▶ _DATASET RECORDS_:
--------------------
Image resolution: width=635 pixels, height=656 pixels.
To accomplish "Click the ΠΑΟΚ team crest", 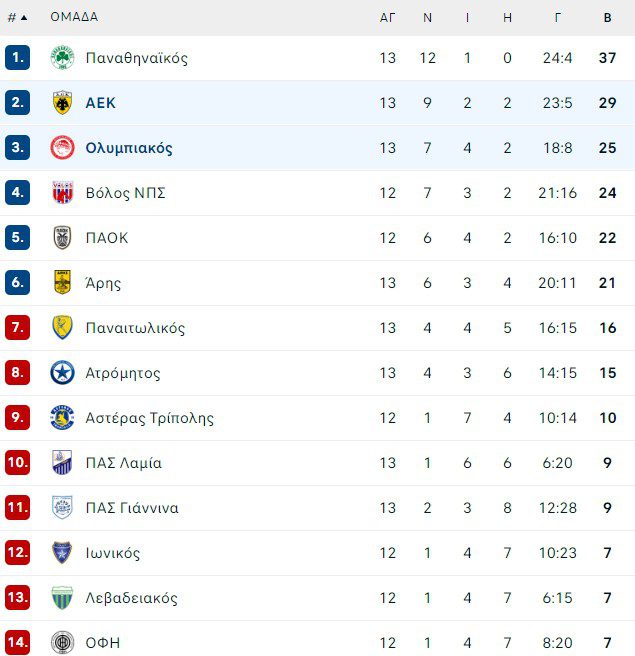I will (62, 238).
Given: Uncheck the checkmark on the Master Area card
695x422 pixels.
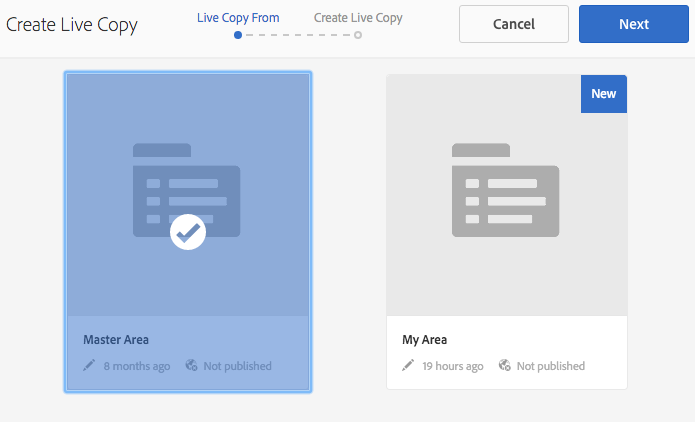Looking at the screenshot, I should (188, 231).
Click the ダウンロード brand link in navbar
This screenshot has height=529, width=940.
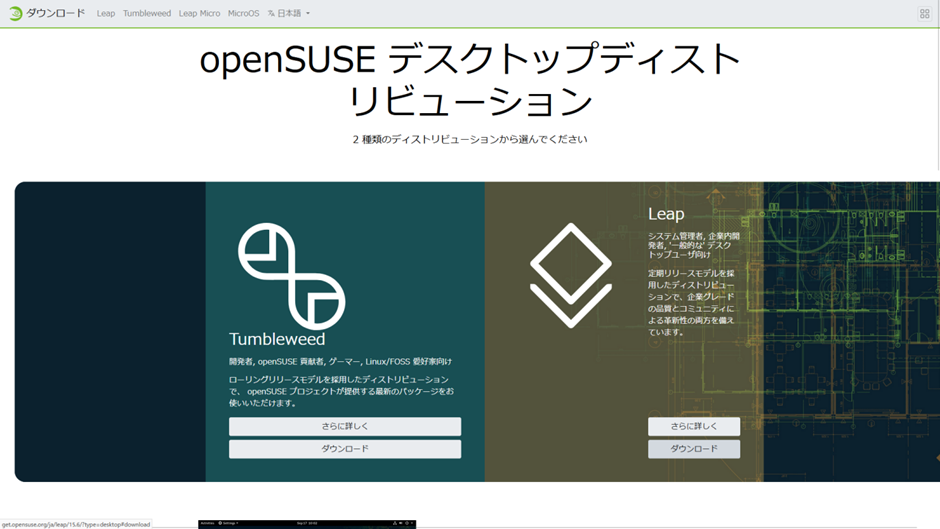(56, 14)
--------------------
▶ _WORK TASK_: Take the lines from the one holding "695x422 pixels." through the final line of the records above and output them exactly, both ends included, excluding pictures.

▶ _TASK ANSWER_:
695x422 pixels.
Looking at the screenshot, I should (188, 231).
Click the ダウンロード brand link in navbar
This screenshot has height=529, width=940.
(56, 14)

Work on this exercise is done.